Information changes. In this case, the health studies . . . may draw a
conclusion that there absolutely
is public impact . . . but they may find they don't need to use hydraulic fraking to reclaim . . . " [3:23-4:52]
Even more immediate, we should all be alarmed that the proliferation of
fracking infrastructure and other fossil fuel infrastructure continues
at breakneck pace:
- Water is being withdrawn from NYS lakes, rivers, and aquifers for use in Pennsylvania fracking.
- Silica — the hard, sandlike substance for which majestic bluffs in
Wisconsin, Minnesota, Iowa, Indiana, and Illinois are being blown apart
and which is the cause of the deadly and incurable disease silicosis
when ingested through skin and lungs — is being shipped by rail and truck through NYS. It's on its way to fracklands south, where it’s used
as a proppant allowing the tiny molecules of methane to be released from
the shale.
- Just down the road from sustainability-minded Ithaca, in neighboring
Chemung County, and in several other communities in the state, county landfills are accepting tons of radioactive frack waste from
Pennsylvania.
- Liquid frack waste is being spread on roads.

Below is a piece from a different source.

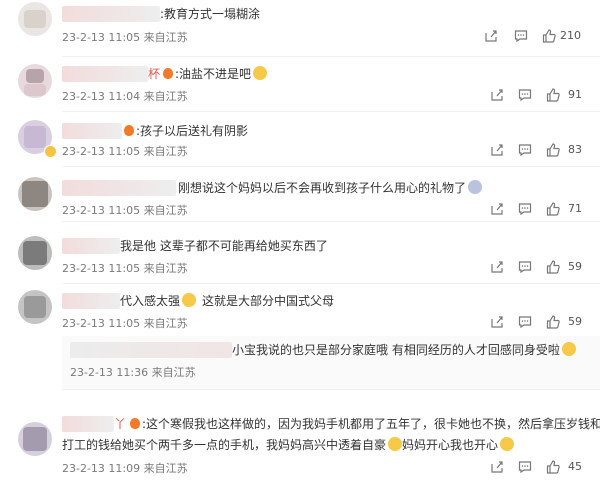  Describe the element at coordinates (154, 74) in the screenshot. I see `comment-username-suffix: 杯` at that location. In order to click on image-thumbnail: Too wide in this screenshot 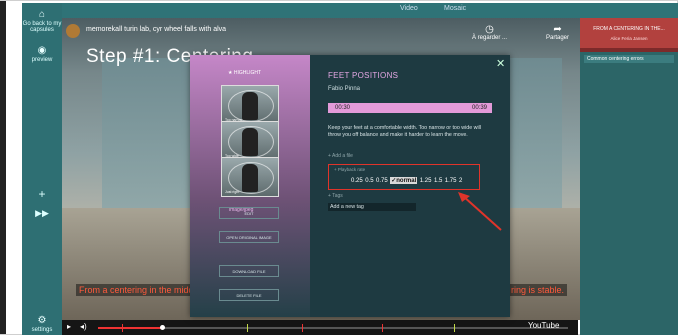, I will do `click(250, 141)`.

- Thousands of miles of pipelines are going in around the state (and
the rest of the continent); they come with compressor stations and many
other accouterments that invite leaks and explosion. Among the most
horrific of these are one planned running adjacent to the ancient (more
than 52 years old) Indian Point Nuclear Power Plant, already in terrible shape; an explosion there would wipe out hundreds of communities and millions of human lives. (A transformer fire there in May caused thousands of gallons of oil to leak into the Hudson River. It’s also situated within the Ramapo seismic fault line region. Oh, and there are bomb trains running down the tracks along the Hudson River, past Indian Point, next to the passenger Metro North Hudson Line and through numerous populated communities.)
- Export terminals are planned for off the coast of Long Island/New Jersey/Brooklyn.
- And fossil fuel storage already happening in the Finger Lakes, starting with storage in compromised and insecure salt caverns along lovely Seneca Lake.
- Former coal-fired electricity-generating plants are being converted
to “natural” gas, and fleets of trucks and buses are being converted to
run on “natural” gas, and boilers and cooking stoves in NYC have been
mandated to convert to “natural” gas, to boost this rapacious industry,
with the cooperation of captured politicians, at a time when all such
fossil fuel activities should be shut down as they contribute to
hastening catastrophic climate change.
- The industry continues to enjoy tax benefits and exemption from
common-sense environmental and health standards, even as it contributes
to hastening catastrophic climate change . . . and even as millions of
sustainability and climate activists are conserving energy, switching to
wind and solar, building transition economies, bicycling and walking,
planning energy-efficient mass transit options, growing organic food in
community, and doing all the other wonderful things they are doing alone
and collectively to lessen the painful impacts of climate change.
I’ve probably left out some things . . . but this is what’s going on
while people are being lulled into a false sense of security on fracking
in New York State.
So PLEASE let’s not continue propagating this misinformation!
All those who care about climate and the negative effects of the
continuing use of fossil fuels must vigilantly continue the fight
against fracking, even as they continue all the positive work they're
doing to keep our planet habitable for our and other species.